GIVEN RECORDS
__________________________________________________

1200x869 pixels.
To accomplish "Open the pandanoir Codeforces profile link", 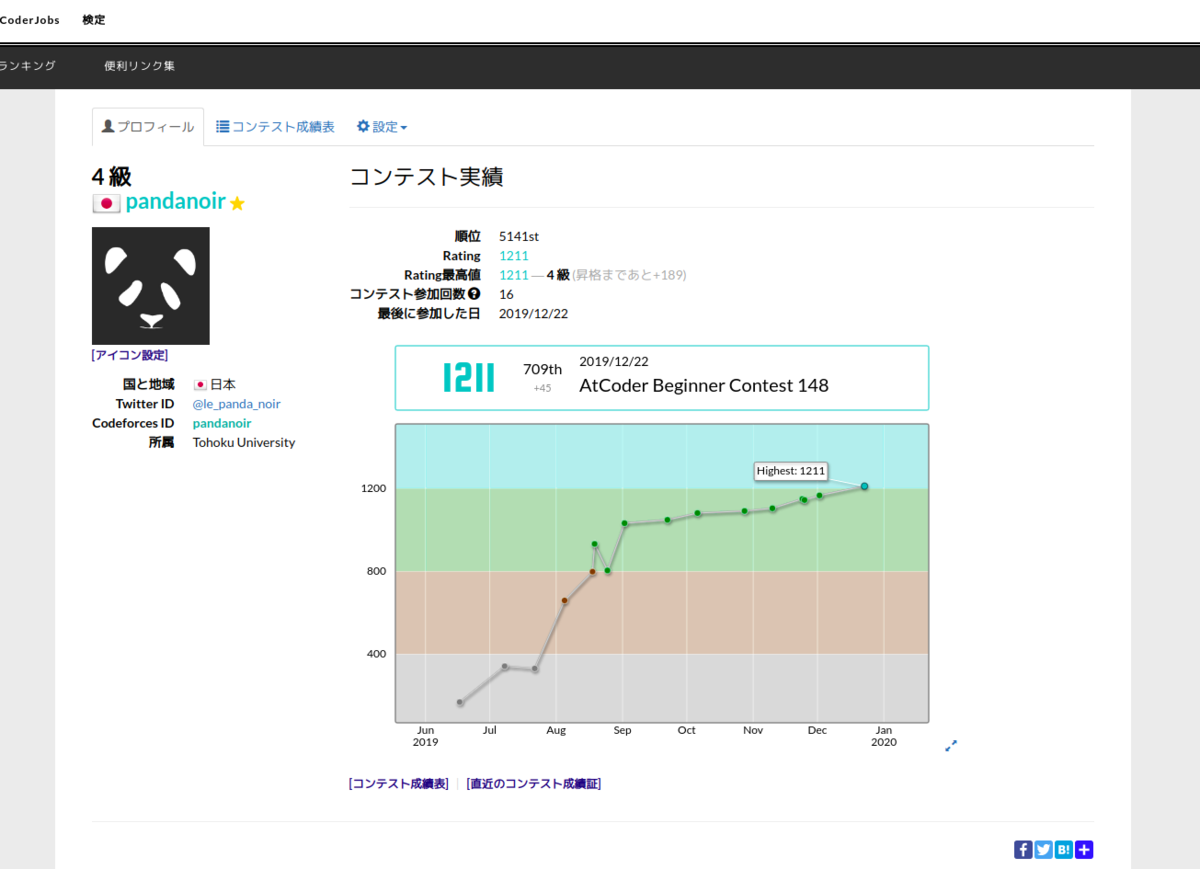I will [x=221, y=423].
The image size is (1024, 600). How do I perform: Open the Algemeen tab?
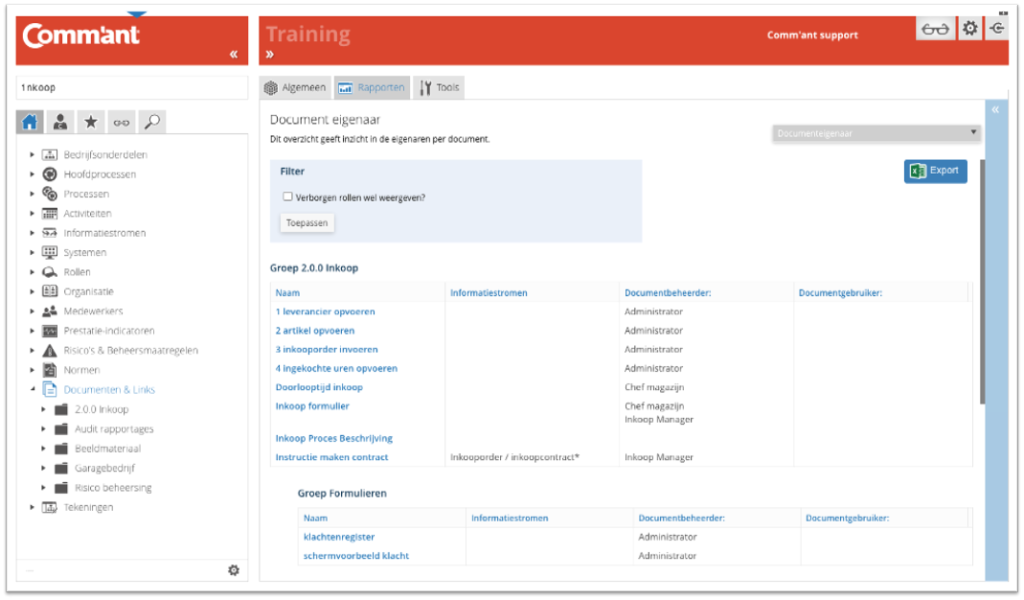click(293, 87)
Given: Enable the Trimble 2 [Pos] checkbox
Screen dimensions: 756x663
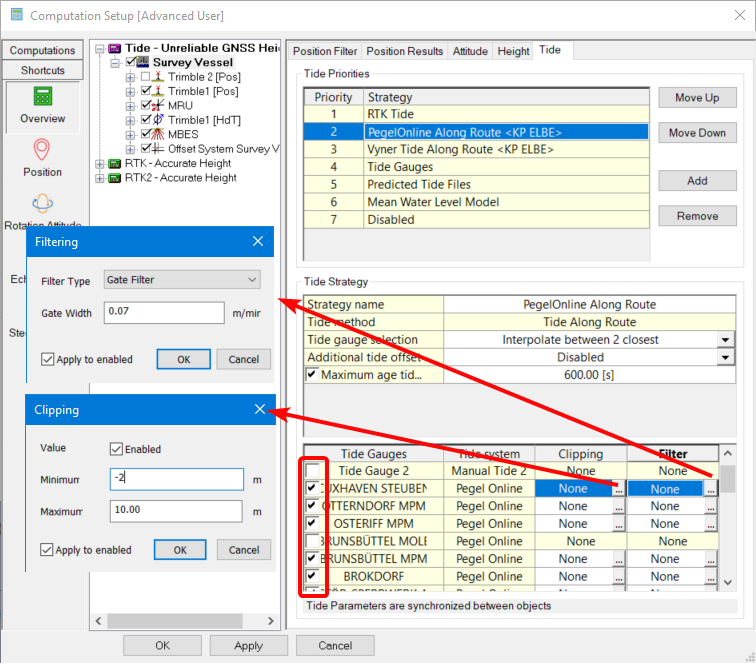Looking at the screenshot, I should [146, 77].
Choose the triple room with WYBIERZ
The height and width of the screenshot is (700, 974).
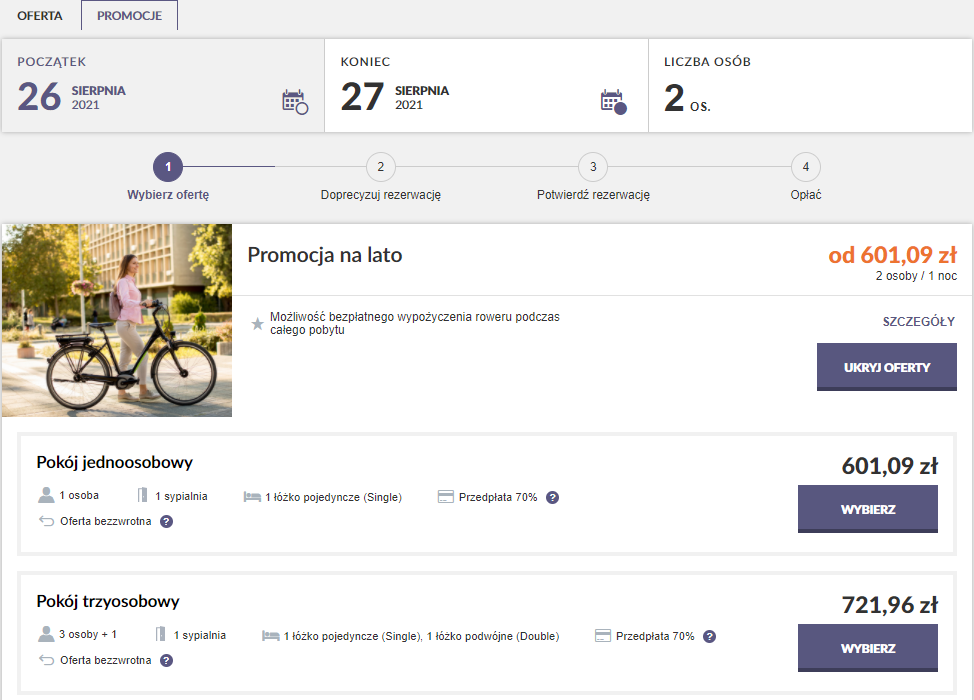(x=867, y=648)

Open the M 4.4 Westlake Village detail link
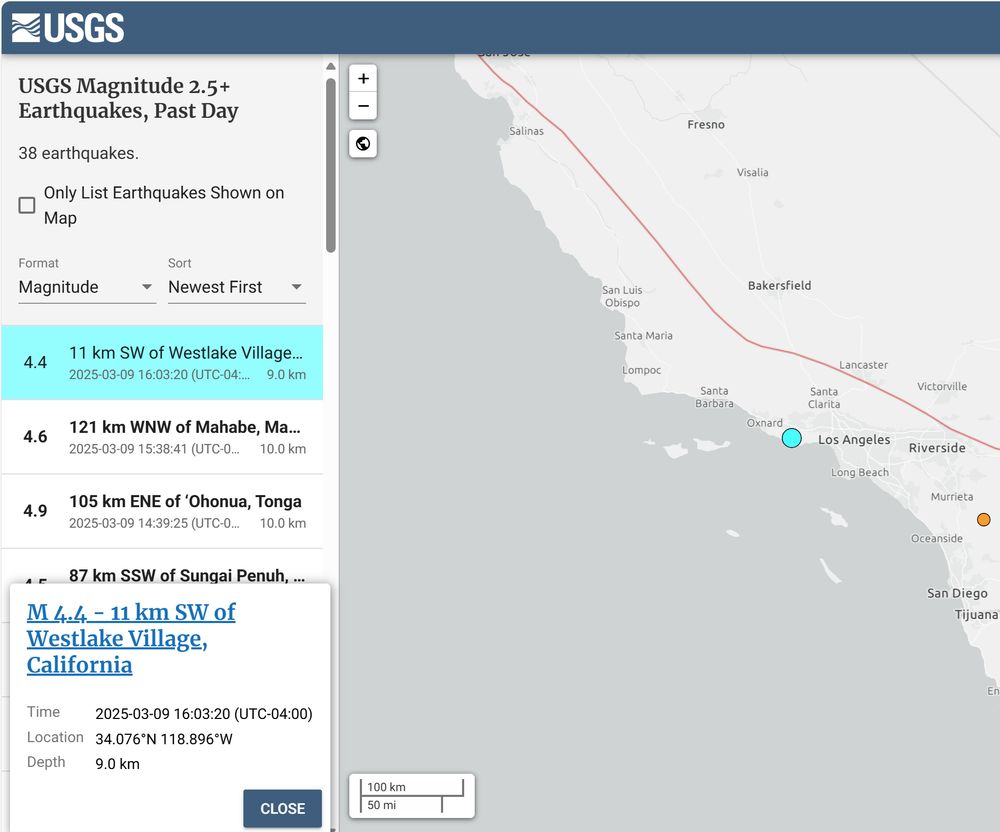tap(130, 638)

__________________________________________________

PROBLEM TO SOLVE
All lines from the one containing "Given: Enable the Trimble 2 [Pos] checkbox" through the end of the entries above must be given again exactly, with every picture omitted.

REPLY
Given: Enable the Trimble 2 [Pos] checkbox
Screen dimensions: 756x663
Looking at the screenshot, I should [146, 77].
Choose the triple room with WYBIERZ
The height and width of the screenshot is (700, 974).
(x=867, y=648)

Open the M 4.4 Westlake Village detail link
tap(130, 638)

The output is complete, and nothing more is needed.